An erster Stelle ist weiterhin Marco Armiliato zu nennen, dessen Auftritt in vielem an den in Zürich unvergessenen Nello Santi (Carlo Bergonzi: «Il meglio di tutti») erinnert. Wie Santi dirigiert Armiliato auswendig und mit einer an einen Geigenbogen erinnernden «Bacchetta» und wie Santi weiss auch er, wie sich ein Dirigent zu kleiden hat. Armiliato hat stets die Übersicht über das Geschehen vor (Orchester) und hinter ihm (Sänger) und lässt die perfekt disponierte Philharmonia Zürich mit phänomenalem Brio und grosser rhythmischer Spannung die klangliche Vielfalt und teils veristisch grelle Effekte von Giordanos Partitur auskosten. Mit untrüglichem Sinn für strömendes Melos und atmendes Musizieren trägt er die Solisten durch den Abend und animiert die Musiker zu solistischen Höchstleistungen (stellvertretend Lev Sivkov am Violincello).

Ernst Raffelsberger hat den Chor der Oper Zürich perfekt vorbereit. Die Pianostellen, wie zum Beispiel der Chor der Schäfer und Schäferinnen («O Pastorelle») gelingen traumhaft leicht, die «Massenszenen» mit sattem Klang und bestens verständlich und die Revolutionslieder rhythmisch prägnant.
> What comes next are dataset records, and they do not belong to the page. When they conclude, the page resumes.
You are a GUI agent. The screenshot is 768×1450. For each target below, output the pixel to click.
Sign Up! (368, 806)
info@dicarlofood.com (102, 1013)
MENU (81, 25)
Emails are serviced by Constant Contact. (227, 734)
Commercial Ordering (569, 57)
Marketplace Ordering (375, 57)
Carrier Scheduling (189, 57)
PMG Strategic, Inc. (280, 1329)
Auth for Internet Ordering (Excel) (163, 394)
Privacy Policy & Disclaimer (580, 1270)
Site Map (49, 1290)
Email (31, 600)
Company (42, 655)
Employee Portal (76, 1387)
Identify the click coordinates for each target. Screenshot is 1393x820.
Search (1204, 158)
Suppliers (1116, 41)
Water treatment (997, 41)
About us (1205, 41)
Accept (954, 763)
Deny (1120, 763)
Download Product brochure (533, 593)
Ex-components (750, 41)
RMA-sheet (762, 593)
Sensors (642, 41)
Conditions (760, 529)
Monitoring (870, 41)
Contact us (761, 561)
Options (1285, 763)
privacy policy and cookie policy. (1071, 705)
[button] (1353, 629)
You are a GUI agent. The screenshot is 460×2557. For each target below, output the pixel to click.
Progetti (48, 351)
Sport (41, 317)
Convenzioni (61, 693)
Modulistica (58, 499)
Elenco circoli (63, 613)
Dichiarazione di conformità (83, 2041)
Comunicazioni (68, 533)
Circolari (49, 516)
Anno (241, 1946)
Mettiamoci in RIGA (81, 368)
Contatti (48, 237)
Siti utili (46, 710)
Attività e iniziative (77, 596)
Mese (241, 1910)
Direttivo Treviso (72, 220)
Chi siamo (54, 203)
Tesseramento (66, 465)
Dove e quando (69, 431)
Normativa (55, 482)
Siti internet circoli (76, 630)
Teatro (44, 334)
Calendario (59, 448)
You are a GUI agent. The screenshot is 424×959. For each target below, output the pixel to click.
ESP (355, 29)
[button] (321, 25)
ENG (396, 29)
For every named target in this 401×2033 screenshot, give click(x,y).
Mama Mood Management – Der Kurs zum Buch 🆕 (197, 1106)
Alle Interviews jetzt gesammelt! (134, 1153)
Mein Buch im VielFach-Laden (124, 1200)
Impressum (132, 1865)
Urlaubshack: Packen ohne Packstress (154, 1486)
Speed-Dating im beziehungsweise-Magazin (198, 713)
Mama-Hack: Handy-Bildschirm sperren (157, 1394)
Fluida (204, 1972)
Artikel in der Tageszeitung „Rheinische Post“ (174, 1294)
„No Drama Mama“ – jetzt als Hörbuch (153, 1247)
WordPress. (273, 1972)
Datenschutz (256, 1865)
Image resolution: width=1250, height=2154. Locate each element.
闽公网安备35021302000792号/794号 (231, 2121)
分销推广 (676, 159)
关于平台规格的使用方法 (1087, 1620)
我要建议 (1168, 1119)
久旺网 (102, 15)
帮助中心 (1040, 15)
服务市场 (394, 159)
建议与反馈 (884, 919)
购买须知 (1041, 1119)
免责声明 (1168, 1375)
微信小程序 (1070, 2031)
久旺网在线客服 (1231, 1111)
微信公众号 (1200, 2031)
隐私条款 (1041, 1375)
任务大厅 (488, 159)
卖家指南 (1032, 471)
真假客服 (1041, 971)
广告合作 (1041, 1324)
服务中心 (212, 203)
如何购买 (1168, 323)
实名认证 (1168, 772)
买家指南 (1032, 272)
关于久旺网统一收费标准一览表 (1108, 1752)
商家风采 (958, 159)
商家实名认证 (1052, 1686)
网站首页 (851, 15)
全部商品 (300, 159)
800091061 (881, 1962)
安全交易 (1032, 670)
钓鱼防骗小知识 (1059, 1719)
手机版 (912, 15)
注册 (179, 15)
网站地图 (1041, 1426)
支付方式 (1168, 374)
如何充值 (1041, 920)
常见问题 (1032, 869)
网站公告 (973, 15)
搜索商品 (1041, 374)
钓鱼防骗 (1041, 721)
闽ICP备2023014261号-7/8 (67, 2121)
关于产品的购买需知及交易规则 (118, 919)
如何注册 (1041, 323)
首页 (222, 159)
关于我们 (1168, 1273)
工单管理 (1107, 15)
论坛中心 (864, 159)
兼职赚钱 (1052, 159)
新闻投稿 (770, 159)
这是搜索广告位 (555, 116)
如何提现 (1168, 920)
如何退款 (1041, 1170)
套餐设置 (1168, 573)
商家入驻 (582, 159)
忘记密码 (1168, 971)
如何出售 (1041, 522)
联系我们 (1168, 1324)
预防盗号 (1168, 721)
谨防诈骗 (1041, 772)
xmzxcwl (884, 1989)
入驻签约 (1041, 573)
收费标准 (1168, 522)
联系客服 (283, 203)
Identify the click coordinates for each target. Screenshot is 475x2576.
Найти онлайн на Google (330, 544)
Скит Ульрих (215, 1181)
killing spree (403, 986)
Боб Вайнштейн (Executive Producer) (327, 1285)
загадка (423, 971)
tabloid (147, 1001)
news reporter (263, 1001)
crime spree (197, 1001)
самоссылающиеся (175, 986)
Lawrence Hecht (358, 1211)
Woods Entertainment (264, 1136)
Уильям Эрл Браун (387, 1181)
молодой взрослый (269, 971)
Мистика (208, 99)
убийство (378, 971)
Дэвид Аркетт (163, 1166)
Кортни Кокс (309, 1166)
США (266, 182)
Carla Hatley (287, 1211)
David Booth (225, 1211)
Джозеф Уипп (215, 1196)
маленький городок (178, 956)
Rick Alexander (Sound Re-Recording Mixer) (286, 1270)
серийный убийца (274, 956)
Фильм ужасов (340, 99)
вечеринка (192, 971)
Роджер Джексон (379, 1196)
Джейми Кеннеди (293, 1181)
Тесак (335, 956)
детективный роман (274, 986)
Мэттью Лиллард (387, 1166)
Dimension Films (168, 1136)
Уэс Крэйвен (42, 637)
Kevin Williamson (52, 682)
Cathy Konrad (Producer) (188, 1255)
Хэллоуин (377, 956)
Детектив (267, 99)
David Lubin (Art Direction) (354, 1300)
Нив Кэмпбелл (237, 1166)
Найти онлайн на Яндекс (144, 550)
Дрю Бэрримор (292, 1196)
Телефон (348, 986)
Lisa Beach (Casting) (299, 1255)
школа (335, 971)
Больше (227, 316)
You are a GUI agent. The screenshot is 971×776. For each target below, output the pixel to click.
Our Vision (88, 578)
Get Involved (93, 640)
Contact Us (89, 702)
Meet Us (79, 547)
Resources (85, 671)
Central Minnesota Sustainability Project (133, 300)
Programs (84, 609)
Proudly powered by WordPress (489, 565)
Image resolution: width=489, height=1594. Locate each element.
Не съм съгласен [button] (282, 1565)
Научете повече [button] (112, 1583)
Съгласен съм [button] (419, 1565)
Erika Grimaldi (ihr Gespräch mit dem Neuen Merker:https://onlinemerker.com/erika-grimaldi-eine-neue-stimme-im-dramatischen-italienischen-repertoire-eine-grosse-hoffnungstraegerin-im-spinto-fach/) triumphiert mit souverän geführtem soprano lirico spinto als Maddalena di Coigny. Die perfekt geführte und fokussierte Stimme strömt völlig frei und erlaubt ihr mit ihrer souveränen Rolleninterpretation eine beeindruckende Intensität (besonders bei «La mamma morta») zu erreichen. Auf ihre Amelia in «Un ballo in maschera» in der kommenden Saison darf man sich uneingeschränkt freuen! George Petean gelingt mit seiner Interpretation des Carlo Gérard ein überzeugendes Rollenporträt von ungeahnter Intensität. Mit wunderbar farbenreicher, klar geführter Stimme zeigt er die Entwicklung des Gerard vom revolutionär eingestellten Diener («Son sessannt’anni») über den Funktionär («Nemico della patria») bis hin zum leidenschaftlich Liebenden («Perchè ti volli qui»). Yonghoon Lee, der vor 10 Jahren am Hause unter musikalischer Leitung von Maestro Santi als Andrea Chénier debütierte, kann an diesem Abend etwas freier auftreten, aber noch immer nicht überzeugen. Mit herausgedrückter Brust, zurückgeworfenem Kopf und wohl Leidenschaft suggerierenden zugekniffen Augen gibt er den Macho. Auch die zahlreichen Nebenrollen, Sarah Castle als Gräfin di Coigny, Siena Licht Miller als Bersi und Irène Friedli als Madelon wie auch Brent Michael Smith als Pietro Fléville, David Astorga als Abbate, Omer Kobiljak als Spitzel, Stanislav Vorobyov als Roucher, Valeriy Murga als Schmidt, Andrew Moore als Fouquier-Tinville, Gregory Feldmann als Leiter des Haushaltes, Samson Setu als Mathieu und Aksel Daveyan als Dumas, sind luxuriös besetzt.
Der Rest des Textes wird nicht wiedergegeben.